The Muslim American community faces continuous suspicions, misconceptions and fears from the rest of society. The image of the Muslim American in post-9/11 United States has become one of a bearded man who is an extremist and self-marginalizing, or a covered woman who doesn’t speak and is oppressed. “Those who have a positive perception of Muslims and Islam are those who actually know a Muslim,” comments J. Saleh Williams, Muslim Affairs consultant with the Muslim Public Affairs Council (MPAC), in 2010. “So it puts the imperative on individual Muslims to get out and be more pro-active in their community.”
Since this interview, MPAC has launched a series of initiatives to promote a positive image of Muslims in America as well as to combat and prevent extremism in communities across the nation.
In April 2013 a pair of Muslim brothers allegedly set off explosives at the Boston Marathon killing three people and wounding over two hundred more at the finish line.
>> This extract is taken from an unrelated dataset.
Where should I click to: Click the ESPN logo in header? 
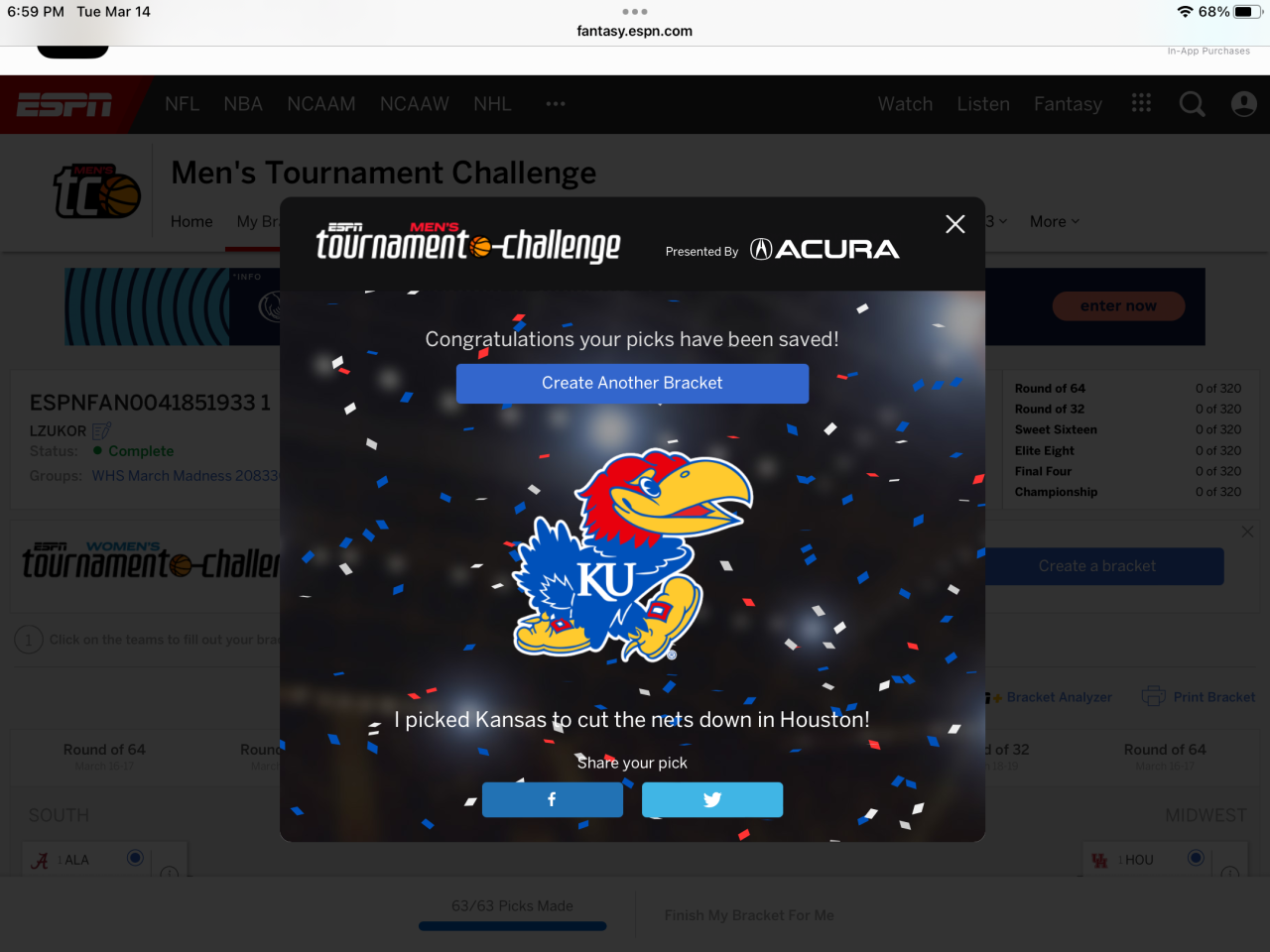coord(64,104)
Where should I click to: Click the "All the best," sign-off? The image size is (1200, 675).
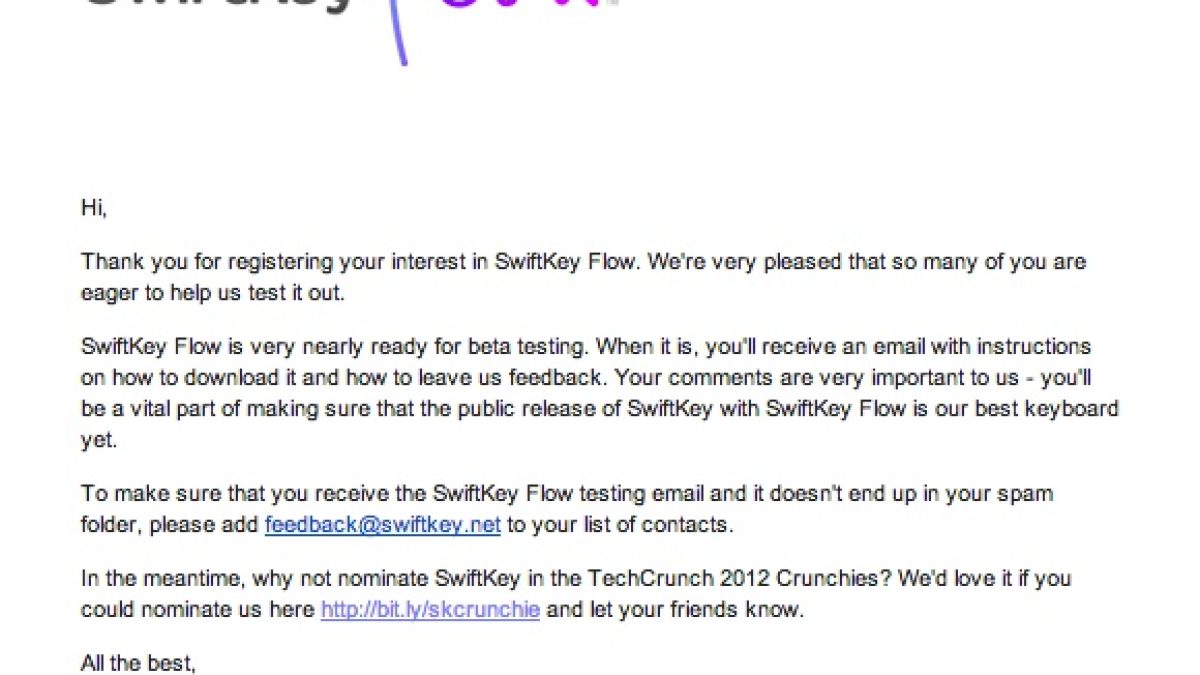[137, 662]
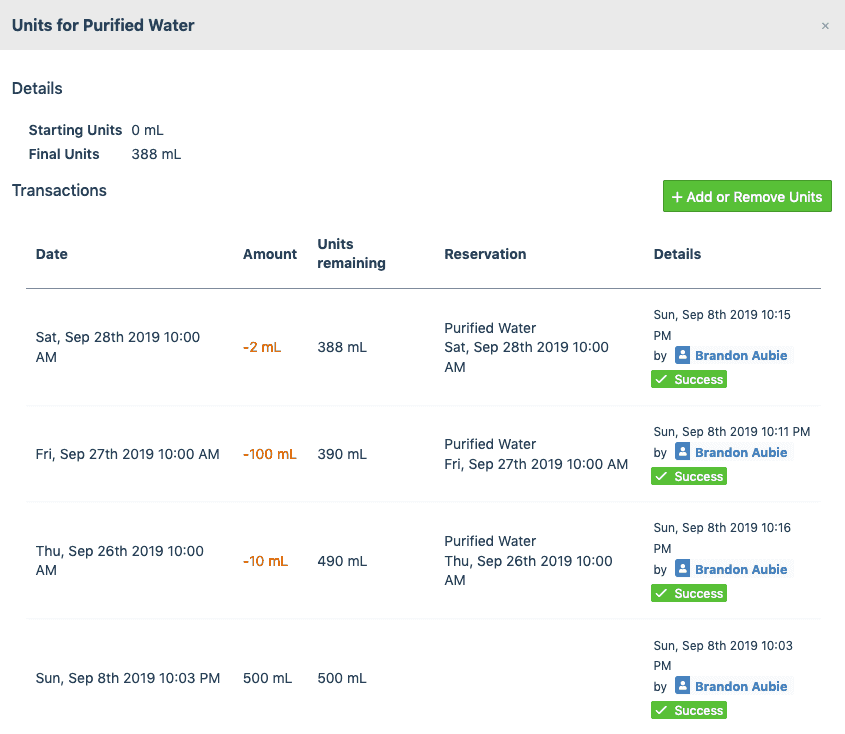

This bombing cast a dark shadow on the reputations of Muslim Americans on both a national and international level. However, this type of behavior has left a majority of Muslim Americans wondering why they have to apologize for something that has nothing to do with them. Why should they be responsible for the behavior of Muslim extremists who hold beliefs not consistent with the majority of Muslims?
Salam Al-Marayati, the President of MPAC, believes that the next potential extremist threat may be rehabilitated before becoming a threat to anyone’s safety.
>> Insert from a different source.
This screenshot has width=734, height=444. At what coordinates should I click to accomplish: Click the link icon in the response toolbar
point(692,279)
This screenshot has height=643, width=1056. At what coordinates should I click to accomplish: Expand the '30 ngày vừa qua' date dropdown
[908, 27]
In an effort to help prevent extremism and terrorism, MPAC developed a ‘Safe Spaces‘ initiative which launched at the beginning of this month. It is a new intervention project set up to encourage Muslim Americans to identify and address extremist behaviors, instead of shunning and ignoring them. The strategy stems from counseling techniques of rehabilitation and recovery, representing a departure from the approach of neglecting radical Islamic thoughts.
The Safe Spaces Initiative
Similar to an intervention initiative to prevent gang violence among teenagers, this project aims to address the extremist and violent thoughts in potential Muslim extremists. The premise is to offer “multiple opportunities for communities to protect their friend, family member or brother/sister-inIslam from going down a dangerous and destructive path.”
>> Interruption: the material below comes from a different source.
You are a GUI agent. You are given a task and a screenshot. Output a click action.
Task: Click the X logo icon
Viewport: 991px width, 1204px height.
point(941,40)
The Safe Spaces initiative utilizes the “PIE model” whereby the MPAC attempts to prevent extremist behavior and thoughts through social support, guidance, and healthy discussion outlets. Next, is Intervention through working with individuals who may show symptoms of violent extremism. Lastly, if all resources have been exhausted and the person seems beyond help, they are ejected from the community. Should ejection occur, law enforcement will be informed as a precaution.
The Safe Spaces project is a set of practical options for the Muslim American community to overcome extremist violence through education, rehabilitation and recovery instead of incarceration. To ensure that these applications work, people must feel comfortable discussing controversial topics in an accepting environment. This initiative is thus looking to enhance both the security of the community and spiritual well-being of the individual.